Nested set and intervals
The last approach that we should discuss is the nested set model. It is based on the tree traversal principle. We start at the root node of the tree and go to the leftmost leaf node. Once we reach it, we go back until we reach a node that has multiple children, go into the next unvisited leftmost child, and repeat the process until we visit all of the nodes. Let’s count all visits of the nodes in the tree in each node store this count two times:
- Left: The count when we visit the node for the first time (going down)
- Right: The count when we visit the node for the last time (going up)
This process is shown in the image below.
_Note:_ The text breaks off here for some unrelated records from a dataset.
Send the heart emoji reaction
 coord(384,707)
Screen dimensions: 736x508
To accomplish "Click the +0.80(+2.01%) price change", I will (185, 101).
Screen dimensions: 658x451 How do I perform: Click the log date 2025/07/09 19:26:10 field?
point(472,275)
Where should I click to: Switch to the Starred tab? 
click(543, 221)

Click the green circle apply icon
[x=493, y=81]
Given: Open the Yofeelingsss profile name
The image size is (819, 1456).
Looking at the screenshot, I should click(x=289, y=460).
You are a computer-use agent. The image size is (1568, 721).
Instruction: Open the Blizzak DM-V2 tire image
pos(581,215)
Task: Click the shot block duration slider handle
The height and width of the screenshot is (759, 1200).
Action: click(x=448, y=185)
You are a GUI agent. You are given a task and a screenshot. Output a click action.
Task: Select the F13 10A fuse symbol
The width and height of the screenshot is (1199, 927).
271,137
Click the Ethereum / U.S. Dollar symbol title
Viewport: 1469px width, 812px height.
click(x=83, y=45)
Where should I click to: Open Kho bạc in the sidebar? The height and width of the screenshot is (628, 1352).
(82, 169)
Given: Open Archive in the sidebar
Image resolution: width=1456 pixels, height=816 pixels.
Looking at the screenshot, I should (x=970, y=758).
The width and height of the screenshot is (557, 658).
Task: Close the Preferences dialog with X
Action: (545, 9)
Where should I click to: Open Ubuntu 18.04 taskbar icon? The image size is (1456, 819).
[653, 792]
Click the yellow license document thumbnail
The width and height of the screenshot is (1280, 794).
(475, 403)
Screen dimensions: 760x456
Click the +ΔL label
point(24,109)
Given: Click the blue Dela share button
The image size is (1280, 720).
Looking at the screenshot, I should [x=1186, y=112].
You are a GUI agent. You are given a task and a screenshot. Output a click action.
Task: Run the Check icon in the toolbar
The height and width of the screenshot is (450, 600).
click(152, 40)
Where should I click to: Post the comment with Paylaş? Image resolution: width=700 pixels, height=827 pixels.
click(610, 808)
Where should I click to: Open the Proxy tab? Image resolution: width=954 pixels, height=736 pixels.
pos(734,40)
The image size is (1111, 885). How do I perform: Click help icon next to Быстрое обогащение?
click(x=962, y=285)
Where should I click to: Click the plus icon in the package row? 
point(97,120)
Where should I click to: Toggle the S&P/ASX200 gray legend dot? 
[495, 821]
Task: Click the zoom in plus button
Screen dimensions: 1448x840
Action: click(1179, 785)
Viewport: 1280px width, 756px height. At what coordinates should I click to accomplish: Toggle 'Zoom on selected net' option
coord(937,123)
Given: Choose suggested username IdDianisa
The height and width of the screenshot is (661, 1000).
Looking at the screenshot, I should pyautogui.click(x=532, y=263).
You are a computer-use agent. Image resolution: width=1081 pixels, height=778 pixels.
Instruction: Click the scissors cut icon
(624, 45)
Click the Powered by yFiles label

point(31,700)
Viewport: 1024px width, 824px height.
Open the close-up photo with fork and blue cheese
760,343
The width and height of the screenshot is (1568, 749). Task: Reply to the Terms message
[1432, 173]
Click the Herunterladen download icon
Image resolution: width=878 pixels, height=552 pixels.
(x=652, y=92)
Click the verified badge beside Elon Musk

These numbers can be used to very efficiently perform descendant and ancestor queries without increasing the database size drastically. We just need to know the left and right values.
SELECT * FROM files WHERE
"left" > :left AND WHERE "right" < :right
SELECT * FROM files WHERE
"left" < :left AND "right" > :right
This solution assumes we have only one tree in our database. We can also store an ID of the root node in all children to make sure we take nodes only from the right tree. This field can also be helpful in different queries (e.g. find the root of the current node).
We achieved very good ancestors performance, but we lost the options to query direct ancestors and direct descendants, meaning we have a fast breadcrumb, but we are not able to simply show the contents of a single folder. We also increased the complexity of insert, delete, and move operations because we need to recalculate all the right and left numbers in the right subtrees of the same tree. This operation can be expensive, but there are some ways how to recalculate all the values pretty fast, some of them are mentioned in the blog Hierarchies on Steroids #1 by Jeff Moden.
The solution for the modification queries is the use of intervals instead of integers for left and right values. We can simply insert the node into the subtree using decimals. The straightforward solution using halving the left and right values can fail very quickly and hard on decimal precision, that’s why there are multiple approaches how to encode the nested intervals. If you are curious about some of the basic methods, I can recommend reading Nested Intervals Tree Encoding in SQL by Vadim Tropashko.
There are multiple ways of hierarchical data modelling in SQL. PostgreSQL has good support for most of them. A good recommendation is to always start with the adjacency list solution since it is simple, space-efficient and can be easily combined with any other solution mentioned above. The closure table and materialized path solutions offer good performance and also additional usage with more than just ancestors and descendant queries, but those are just benefits you will pay with limitations of the tree size.
If you have trouble querying your large hierarchical dataset with deep subtrees for descendants and ancestors, always remember nested set and nested interval solutions. We can use them just as an index for querying since the space requirements are equivalent to the adjacency list solution and we can rebuild them quickly. Adjacency list can take the rest of the job for you.